I started scribbling and came up a surprising answer.
. . (Or am I totally wrong?)
There are two linear polynomials: .$\displaystyle \begin{array}{ccc}x + 1 \\ x - 1 \end{array}$
There are two cubic polynomials: .$\displaystyle \begin{array}{ccc}x^3-x^2 - x + 1 \\ x^3 + x^2 - x - 1 \end{array}$
I did not include $\displaystyle x^2-1$
It has a zero-coefficient: .$\displaystyle x^2 + {\bf 0}x - 1$
Did I miss any?
This problem has been bugging me. Since I could make no progress on it, I eventually resorted to a Google search for a solution, which I found here.

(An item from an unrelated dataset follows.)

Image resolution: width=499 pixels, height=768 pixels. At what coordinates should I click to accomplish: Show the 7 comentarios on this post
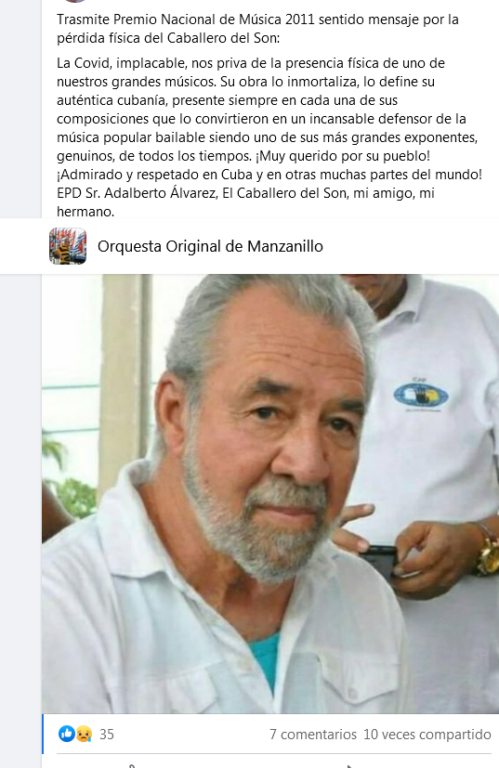click(313, 734)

We may assume that the leading coefficient is +1. The sum of the squares of the roots of $\displaystyle x^n + a_1 x^{n-1} + \ldots + a_n$ is $\displaystyle a_1^2 - 2a_2$ . The product of the squares of the roots is $\displaystyle a_n^2 $. Using the AGM inequality we have $\displaystyle \frac{a_1^2 - 2a_2}n \geqslant \sqrt[n]{a_n^2}.$
Since the coefficients are ±1 that inequality is (1 ± 2)/n ≥ 1, hence n ≤ 3.
Clever, huh? No wonder I couldn't do it.
So there are two of these polynomials in each of degree 1, 2, 3, together with their negatives, and no others, giving a total of 12 such polynomials.